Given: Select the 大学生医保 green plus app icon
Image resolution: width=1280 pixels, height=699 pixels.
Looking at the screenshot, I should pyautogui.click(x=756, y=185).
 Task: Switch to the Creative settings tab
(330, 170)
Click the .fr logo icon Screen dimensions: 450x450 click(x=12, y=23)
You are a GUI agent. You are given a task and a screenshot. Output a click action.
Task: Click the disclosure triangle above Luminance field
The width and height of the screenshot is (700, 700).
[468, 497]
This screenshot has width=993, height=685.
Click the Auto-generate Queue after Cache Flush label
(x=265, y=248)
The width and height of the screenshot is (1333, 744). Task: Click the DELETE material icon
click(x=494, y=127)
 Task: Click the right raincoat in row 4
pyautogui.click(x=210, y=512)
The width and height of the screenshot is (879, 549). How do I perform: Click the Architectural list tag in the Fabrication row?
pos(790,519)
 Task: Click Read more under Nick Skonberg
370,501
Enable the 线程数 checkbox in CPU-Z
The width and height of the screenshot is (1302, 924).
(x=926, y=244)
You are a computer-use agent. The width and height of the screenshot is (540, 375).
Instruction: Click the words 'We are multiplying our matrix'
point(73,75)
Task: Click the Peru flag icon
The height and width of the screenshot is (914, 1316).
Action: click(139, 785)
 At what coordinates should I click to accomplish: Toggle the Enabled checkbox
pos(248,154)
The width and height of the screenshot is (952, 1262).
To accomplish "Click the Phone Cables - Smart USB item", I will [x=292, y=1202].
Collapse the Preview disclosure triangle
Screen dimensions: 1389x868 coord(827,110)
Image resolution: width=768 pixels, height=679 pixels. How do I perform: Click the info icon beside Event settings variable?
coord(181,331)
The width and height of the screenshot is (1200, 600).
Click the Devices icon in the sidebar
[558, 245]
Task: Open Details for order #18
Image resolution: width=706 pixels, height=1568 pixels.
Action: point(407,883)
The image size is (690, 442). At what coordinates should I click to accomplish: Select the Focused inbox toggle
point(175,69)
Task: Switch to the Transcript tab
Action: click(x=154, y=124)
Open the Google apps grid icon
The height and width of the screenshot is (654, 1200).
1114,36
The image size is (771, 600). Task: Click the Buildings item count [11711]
§
## Problem statement
In the listing above, find each line with the word "item" and copy it out.

## Response
To accomplish "Click the Phone Cables - Smart USB item", I will [x=292, y=1202].
The image size is (771, 600). Task: Click the Buildings item count [11711]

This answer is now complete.